- PROBLEM STATEMENT -
Please output every record exactly, keeping each line as it is.

• • • • • • •

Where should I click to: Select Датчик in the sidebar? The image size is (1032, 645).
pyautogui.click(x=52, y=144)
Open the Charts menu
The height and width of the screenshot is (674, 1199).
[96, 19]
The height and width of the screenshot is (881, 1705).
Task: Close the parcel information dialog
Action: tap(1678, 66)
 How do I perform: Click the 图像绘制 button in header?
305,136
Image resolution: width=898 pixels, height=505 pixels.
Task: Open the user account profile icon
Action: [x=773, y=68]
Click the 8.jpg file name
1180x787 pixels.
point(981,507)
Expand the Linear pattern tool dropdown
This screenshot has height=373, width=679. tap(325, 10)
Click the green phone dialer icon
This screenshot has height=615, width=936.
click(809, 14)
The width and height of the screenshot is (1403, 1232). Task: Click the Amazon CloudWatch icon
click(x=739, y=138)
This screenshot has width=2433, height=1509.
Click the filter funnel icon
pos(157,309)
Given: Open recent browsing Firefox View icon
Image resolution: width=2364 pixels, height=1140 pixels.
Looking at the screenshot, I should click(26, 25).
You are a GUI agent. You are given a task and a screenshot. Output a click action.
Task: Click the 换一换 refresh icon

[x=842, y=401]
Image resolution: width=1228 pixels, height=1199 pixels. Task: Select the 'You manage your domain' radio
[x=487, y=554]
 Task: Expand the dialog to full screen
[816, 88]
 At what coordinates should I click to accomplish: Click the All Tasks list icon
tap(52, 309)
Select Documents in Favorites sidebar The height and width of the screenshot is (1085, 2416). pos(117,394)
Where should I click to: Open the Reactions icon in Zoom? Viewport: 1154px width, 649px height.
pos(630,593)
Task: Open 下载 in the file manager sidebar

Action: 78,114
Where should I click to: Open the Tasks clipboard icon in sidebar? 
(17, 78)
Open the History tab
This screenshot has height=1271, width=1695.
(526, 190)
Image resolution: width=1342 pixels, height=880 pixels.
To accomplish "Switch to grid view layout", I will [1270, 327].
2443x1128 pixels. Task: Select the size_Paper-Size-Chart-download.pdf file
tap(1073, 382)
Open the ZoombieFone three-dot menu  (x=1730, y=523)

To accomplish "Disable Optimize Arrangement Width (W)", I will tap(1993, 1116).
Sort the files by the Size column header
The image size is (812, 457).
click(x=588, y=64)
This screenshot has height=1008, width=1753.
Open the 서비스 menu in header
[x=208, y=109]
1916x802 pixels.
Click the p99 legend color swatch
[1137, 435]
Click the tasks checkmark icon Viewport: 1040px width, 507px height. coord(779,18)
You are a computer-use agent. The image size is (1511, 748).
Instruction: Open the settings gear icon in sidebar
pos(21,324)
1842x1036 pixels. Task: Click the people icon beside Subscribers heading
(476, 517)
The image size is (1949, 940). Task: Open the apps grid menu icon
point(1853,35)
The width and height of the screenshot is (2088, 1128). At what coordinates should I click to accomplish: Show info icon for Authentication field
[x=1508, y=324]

• • • • • • •

- ANSWER BOX -
Where should I click to: Select Датчик in the sidebar? The image size is (1032, 645).
pyautogui.click(x=52, y=144)
Open the Charts menu
The height and width of the screenshot is (674, 1199).
[96, 19]
The height and width of the screenshot is (881, 1705).
Task: Close the parcel information dialog
Action: tap(1678, 66)
 How do I perform: Click the 图像绘制 button in header?
305,136
Image resolution: width=898 pixels, height=505 pixels.
Task: Open the user account profile icon
Action: [x=773, y=68]
Click the 8.jpg file name
1180x787 pixels.
point(981,507)
Expand the Linear pattern tool dropdown
This screenshot has height=373, width=679. tap(325, 10)
Click the green phone dialer icon
This screenshot has height=615, width=936.
click(809, 14)
The width and height of the screenshot is (1403, 1232). Task: Click the Amazon CloudWatch icon
click(x=739, y=138)
This screenshot has width=2433, height=1509.
Click the filter funnel icon
pos(157,309)
Given: Open recent browsing Firefox View icon
Image resolution: width=2364 pixels, height=1140 pixels.
Looking at the screenshot, I should click(26, 25).
You are a GUI agent. You are given a task and a screenshot. Output a click action.
Task: Click the 换一换 refresh icon

[x=842, y=401]
Image resolution: width=1228 pixels, height=1199 pixels. Task: Select the 'You manage your domain' radio
[x=487, y=554]
 Task: Expand the dialog to full screen
[816, 88]
 At what coordinates should I click to accomplish: Click the All Tasks list icon
tap(52, 309)
Select Documents in Favorites sidebar The height and width of the screenshot is (1085, 2416). pos(117,394)
Where should I click to: Open the Reactions icon in Zoom? Viewport: 1154px width, 649px height.
pos(630,593)
Task: Open 下载 in the file manager sidebar

Action: 78,114
Where should I click to: Open the Tasks clipboard icon in sidebar? 
(17, 78)
Open the History tab
This screenshot has height=1271, width=1695.
(526, 190)
Image resolution: width=1342 pixels, height=880 pixels.
To accomplish "Switch to grid view layout", I will [1270, 327].
2443x1128 pixels. Task: Select the size_Paper-Size-Chart-download.pdf file
tap(1073, 382)
Open the ZoombieFone three-dot menu  (x=1730, y=523)

To accomplish "Disable Optimize Arrangement Width (W)", I will tap(1993, 1116).
Sort the files by the Size column header
The image size is (812, 457).
click(x=588, y=64)
This screenshot has height=1008, width=1753.
Open the 서비스 menu in header
[x=208, y=109]
1916x802 pixels.
Click the p99 legend color swatch
[1137, 435]
Click the tasks checkmark icon Viewport: 1040px width, 507px height. coord(779,18)
You are a computer-use agent. The image size is (1511, 748).
Instruction: Open the settings gear icon in sidebar
pos(21,324)
1842x1036 pixels. Task: Click the people icon beside Subscribers heading
(476, 517)
The image size is (1949, 940). Task: Open the apps grid menu icon
point(1853,35)
The width and height of the screenshot is (2088, 1128). At what coordinates should I click to accomplish: Show info icon for Authentication field
[x=1508, y=324]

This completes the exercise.